--- Begin ---
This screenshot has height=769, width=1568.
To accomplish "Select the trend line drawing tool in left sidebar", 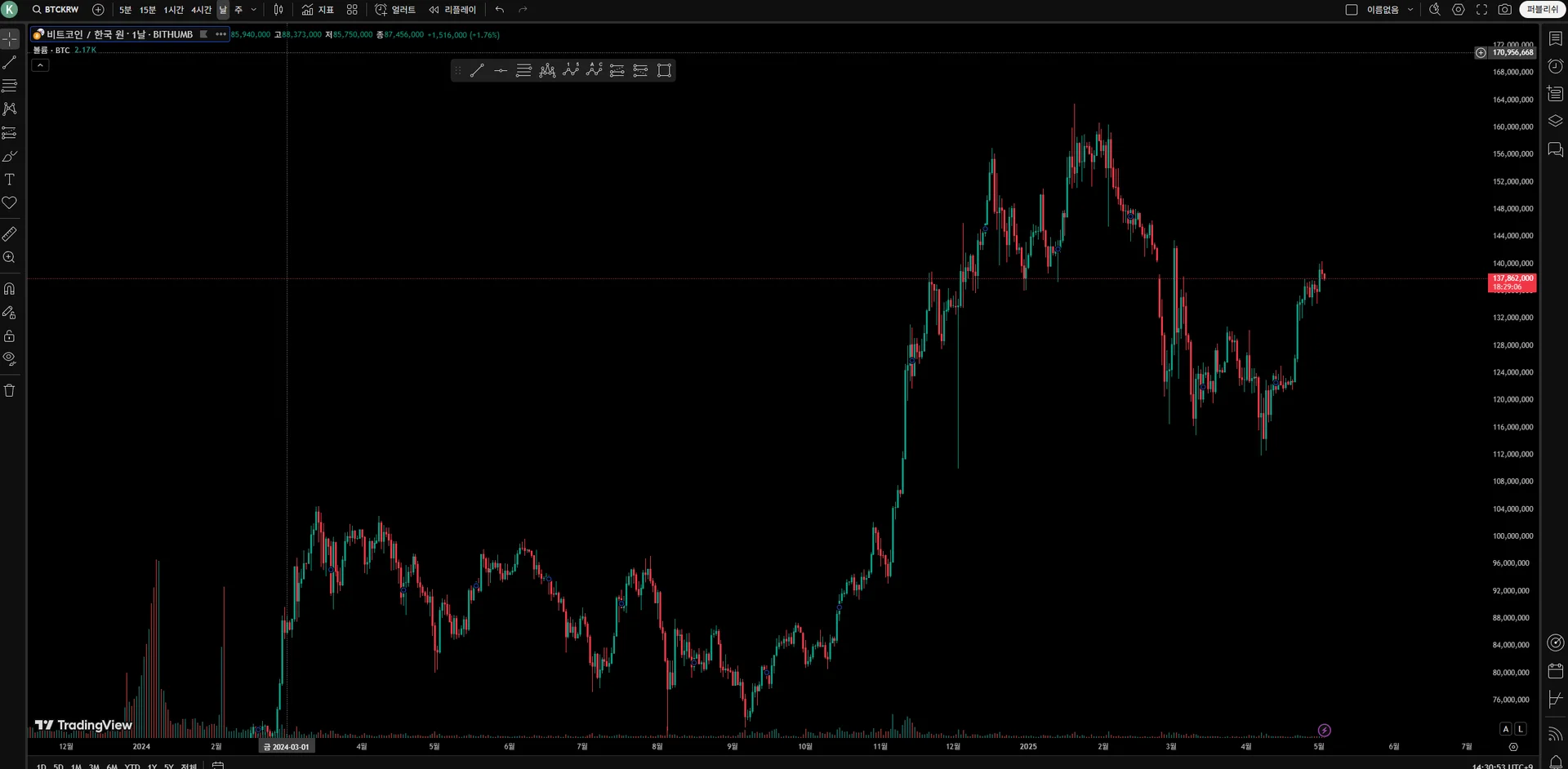I will (x=10, y=62).
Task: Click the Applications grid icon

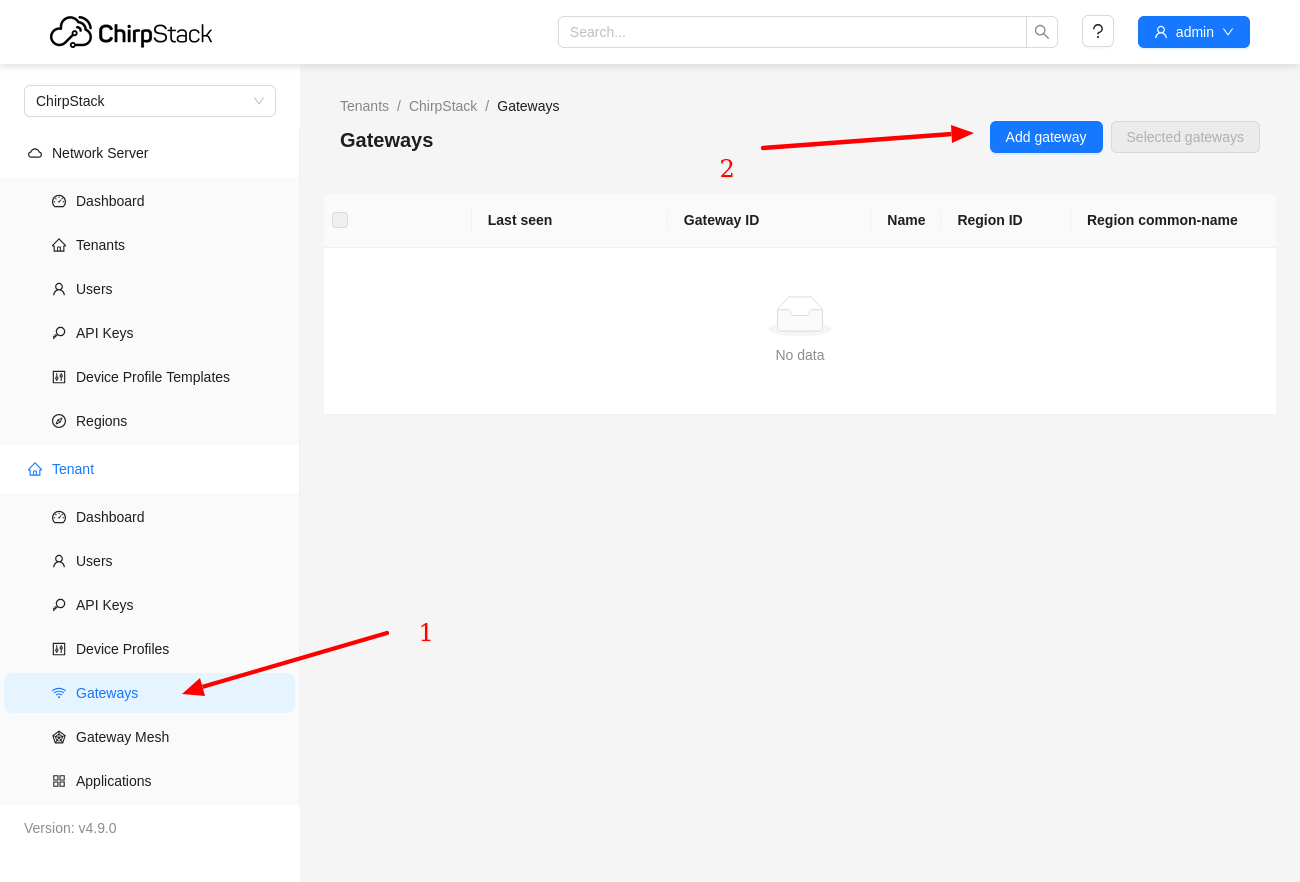Action: [x=59, y=781]
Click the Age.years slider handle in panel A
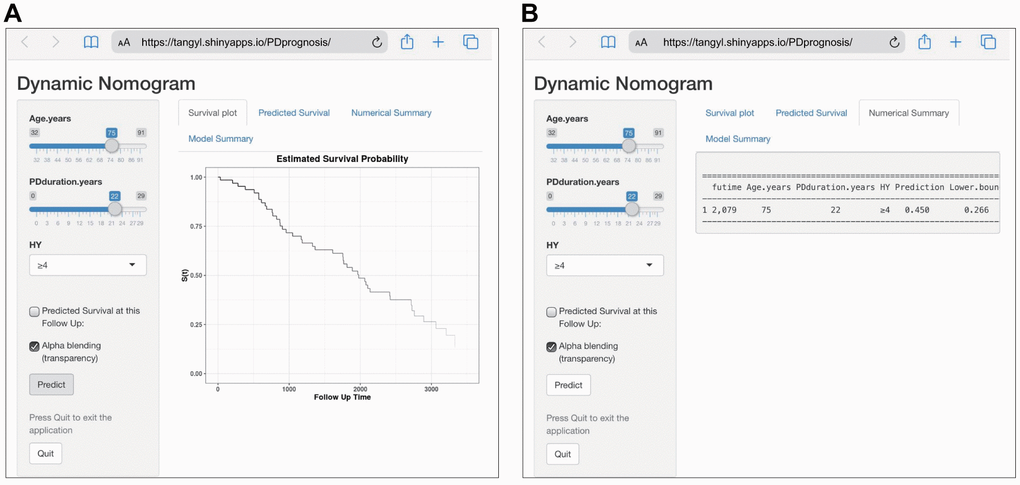1020x485 pixels. [112, 146]
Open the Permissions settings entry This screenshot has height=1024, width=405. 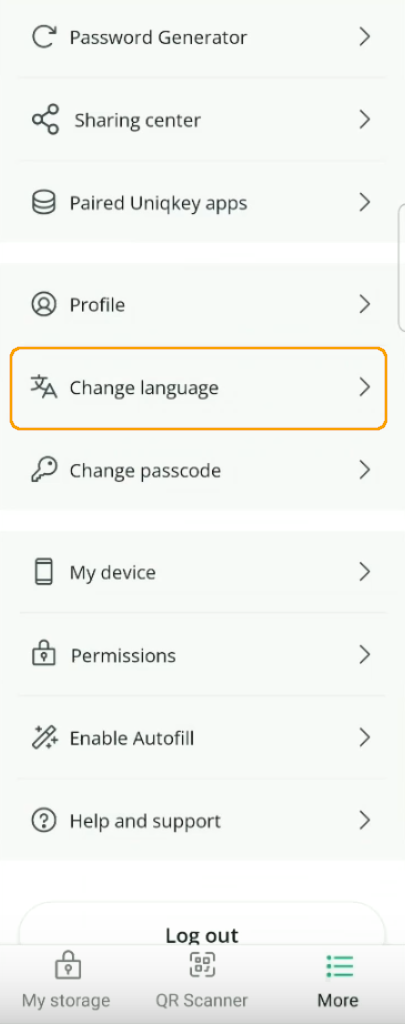click(202, 654)
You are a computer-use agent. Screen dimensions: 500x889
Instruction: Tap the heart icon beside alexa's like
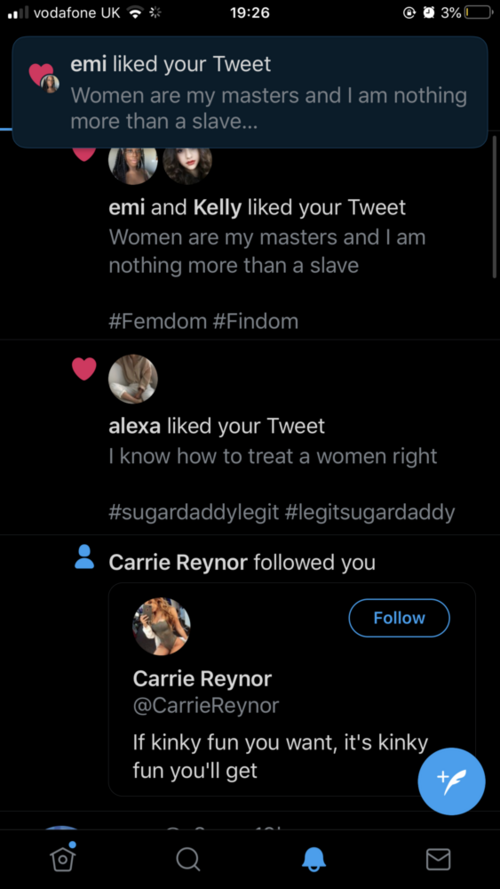point(84,369)
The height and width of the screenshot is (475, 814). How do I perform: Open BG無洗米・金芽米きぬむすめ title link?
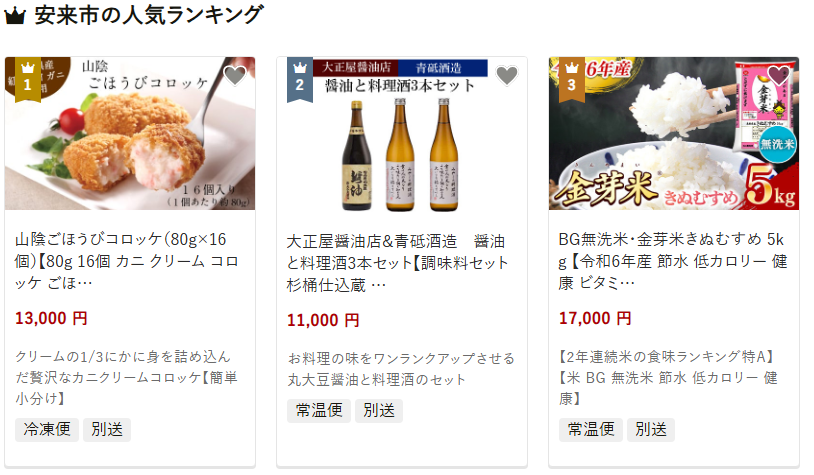[x=673, y=261]
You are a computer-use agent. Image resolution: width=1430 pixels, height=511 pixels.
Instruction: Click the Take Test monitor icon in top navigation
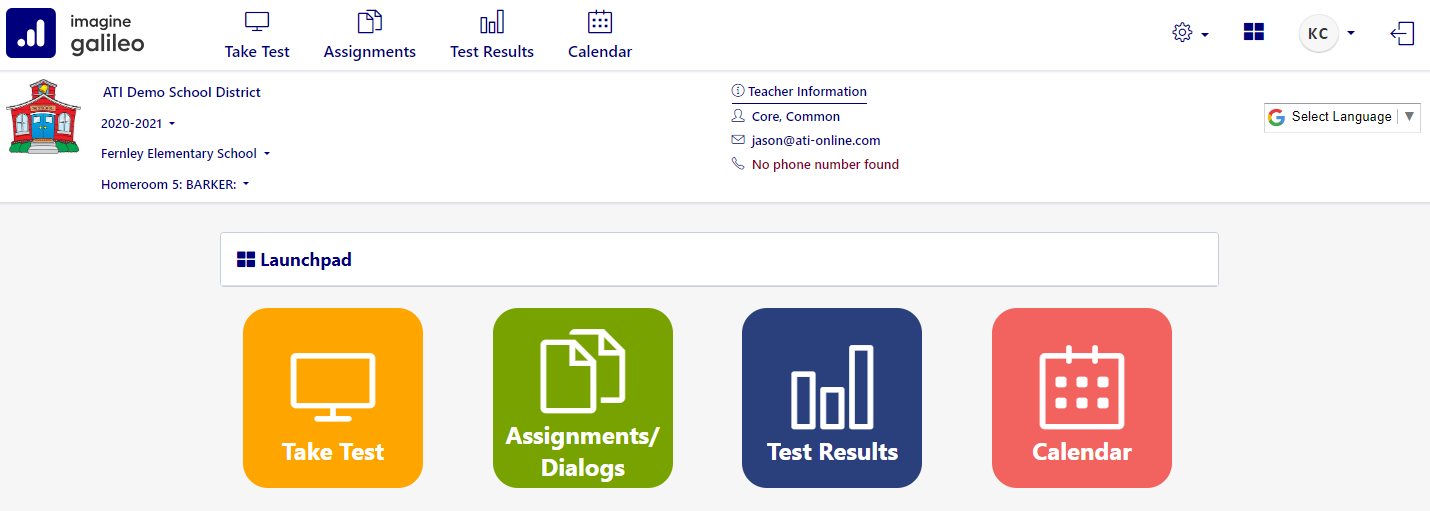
--- End ---
BRIEF: Return every line of the data above that contains the string "Instruction".

SOLUTION:
Instruction: Tap the heart icon beside alexa's like
Instruction: Click the Take Test monitor icon in top navigation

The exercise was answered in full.